Task statement >> Copy out the lines of the records below word for word, beginning with the line that contains "Viewport: 652px width, 561px" and ending with the line that contains "Action: point(93,163)". Reproduce only those lines.

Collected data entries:
===

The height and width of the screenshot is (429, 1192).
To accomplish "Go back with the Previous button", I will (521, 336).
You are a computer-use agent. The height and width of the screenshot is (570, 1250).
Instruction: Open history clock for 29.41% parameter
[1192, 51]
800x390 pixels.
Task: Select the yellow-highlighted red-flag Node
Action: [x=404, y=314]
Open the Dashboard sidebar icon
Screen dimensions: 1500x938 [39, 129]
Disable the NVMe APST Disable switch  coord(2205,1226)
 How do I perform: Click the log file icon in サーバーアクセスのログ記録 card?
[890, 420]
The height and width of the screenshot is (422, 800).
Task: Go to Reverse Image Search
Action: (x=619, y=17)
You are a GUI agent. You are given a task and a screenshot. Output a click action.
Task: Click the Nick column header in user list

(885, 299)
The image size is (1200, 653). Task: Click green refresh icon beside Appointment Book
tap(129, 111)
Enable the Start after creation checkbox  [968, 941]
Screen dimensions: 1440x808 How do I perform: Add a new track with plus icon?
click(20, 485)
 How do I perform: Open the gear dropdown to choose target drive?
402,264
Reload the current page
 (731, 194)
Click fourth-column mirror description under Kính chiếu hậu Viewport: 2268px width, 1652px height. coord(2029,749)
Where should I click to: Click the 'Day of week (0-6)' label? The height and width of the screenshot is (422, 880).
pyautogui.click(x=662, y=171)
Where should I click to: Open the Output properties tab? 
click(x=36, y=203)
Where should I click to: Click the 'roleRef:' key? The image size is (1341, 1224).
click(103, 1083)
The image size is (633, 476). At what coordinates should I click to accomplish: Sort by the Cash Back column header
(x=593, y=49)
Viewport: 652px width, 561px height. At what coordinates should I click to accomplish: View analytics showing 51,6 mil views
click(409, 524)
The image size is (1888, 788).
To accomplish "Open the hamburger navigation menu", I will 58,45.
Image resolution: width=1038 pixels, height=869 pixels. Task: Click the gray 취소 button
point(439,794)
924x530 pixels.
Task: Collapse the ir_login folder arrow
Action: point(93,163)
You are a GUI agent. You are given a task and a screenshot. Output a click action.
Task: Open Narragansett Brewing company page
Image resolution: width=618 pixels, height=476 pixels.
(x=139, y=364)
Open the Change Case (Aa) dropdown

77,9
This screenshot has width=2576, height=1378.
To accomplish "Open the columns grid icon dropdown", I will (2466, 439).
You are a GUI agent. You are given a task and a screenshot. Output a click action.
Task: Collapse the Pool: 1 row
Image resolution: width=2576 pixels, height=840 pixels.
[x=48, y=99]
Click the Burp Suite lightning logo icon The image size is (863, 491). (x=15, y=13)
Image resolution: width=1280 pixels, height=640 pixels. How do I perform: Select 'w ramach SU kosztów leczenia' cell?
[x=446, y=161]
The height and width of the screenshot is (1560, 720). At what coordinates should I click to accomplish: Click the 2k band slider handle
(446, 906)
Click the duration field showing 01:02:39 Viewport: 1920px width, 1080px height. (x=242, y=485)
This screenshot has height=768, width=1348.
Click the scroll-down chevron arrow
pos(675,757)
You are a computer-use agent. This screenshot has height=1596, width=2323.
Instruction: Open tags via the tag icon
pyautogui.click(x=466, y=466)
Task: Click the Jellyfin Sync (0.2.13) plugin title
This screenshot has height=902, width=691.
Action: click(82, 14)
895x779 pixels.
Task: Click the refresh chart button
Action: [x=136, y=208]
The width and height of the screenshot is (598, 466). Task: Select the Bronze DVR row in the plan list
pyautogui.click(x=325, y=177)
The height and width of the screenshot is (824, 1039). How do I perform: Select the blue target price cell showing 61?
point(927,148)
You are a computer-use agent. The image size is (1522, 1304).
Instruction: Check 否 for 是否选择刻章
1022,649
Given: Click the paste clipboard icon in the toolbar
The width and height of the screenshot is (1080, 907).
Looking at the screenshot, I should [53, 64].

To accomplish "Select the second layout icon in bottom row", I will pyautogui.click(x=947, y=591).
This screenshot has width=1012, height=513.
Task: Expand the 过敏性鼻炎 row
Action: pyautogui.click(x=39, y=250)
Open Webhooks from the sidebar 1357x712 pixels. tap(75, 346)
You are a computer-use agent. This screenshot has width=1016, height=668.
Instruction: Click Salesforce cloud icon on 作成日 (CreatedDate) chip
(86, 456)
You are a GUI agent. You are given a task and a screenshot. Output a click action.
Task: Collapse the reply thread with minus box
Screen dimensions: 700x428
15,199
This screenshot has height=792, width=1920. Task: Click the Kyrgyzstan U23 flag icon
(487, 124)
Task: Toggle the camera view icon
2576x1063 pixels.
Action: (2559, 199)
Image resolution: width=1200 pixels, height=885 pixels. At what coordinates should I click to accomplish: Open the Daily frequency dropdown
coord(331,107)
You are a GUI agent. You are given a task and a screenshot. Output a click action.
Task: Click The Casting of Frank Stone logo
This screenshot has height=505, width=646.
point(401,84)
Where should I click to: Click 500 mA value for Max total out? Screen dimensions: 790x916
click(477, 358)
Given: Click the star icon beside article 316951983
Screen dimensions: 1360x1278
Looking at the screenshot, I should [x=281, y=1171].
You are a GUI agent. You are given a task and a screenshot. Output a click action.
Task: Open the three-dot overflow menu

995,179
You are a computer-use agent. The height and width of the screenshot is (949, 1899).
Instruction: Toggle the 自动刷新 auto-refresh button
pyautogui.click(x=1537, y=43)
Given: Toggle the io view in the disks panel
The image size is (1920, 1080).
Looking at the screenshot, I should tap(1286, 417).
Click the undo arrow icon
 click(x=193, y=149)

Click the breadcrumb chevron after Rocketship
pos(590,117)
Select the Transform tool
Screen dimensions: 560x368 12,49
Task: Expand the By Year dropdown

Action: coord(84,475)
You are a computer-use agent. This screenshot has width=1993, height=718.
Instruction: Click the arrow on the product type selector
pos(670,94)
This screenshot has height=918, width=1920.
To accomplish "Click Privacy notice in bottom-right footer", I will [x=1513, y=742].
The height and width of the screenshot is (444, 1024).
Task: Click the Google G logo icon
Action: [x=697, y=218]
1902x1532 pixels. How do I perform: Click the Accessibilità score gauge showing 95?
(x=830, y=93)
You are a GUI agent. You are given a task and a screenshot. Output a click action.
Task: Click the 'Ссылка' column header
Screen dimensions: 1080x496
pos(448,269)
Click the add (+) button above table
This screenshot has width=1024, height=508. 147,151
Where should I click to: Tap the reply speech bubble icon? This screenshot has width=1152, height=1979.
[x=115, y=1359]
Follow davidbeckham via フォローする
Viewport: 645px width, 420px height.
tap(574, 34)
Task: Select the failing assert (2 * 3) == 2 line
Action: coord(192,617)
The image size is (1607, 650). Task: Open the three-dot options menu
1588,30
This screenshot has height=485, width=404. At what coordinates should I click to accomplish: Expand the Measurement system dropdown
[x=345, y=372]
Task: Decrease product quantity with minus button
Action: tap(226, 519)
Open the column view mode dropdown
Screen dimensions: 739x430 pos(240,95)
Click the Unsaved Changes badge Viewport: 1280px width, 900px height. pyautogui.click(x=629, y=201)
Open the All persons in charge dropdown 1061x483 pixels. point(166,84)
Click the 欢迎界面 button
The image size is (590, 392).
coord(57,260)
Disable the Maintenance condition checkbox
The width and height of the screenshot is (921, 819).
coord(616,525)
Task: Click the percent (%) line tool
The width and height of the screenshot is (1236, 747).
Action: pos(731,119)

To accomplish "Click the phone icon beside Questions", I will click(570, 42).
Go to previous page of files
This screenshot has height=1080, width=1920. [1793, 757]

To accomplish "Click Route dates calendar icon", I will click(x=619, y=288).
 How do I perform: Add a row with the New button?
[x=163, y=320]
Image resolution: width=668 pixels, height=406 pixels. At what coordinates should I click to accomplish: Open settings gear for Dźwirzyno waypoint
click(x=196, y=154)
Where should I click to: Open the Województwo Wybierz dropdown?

===

Exercise output >>
Viewport: 652px width, 561px height. At what coordinates should I click to accomplish: View analytics showing 51,6 mil views
click(409, 524)
The image size is (1888, 788).
To accomplish "Open the hamburger navigation menu", I will 58,45.
Image resolution: width=1038 pixels, height=869 pixels. Task: Click the gray 취소 button
point(439,794)
924x530 pixels.
Task: Collapse the ir_login folder arrow
Action: point(93,163)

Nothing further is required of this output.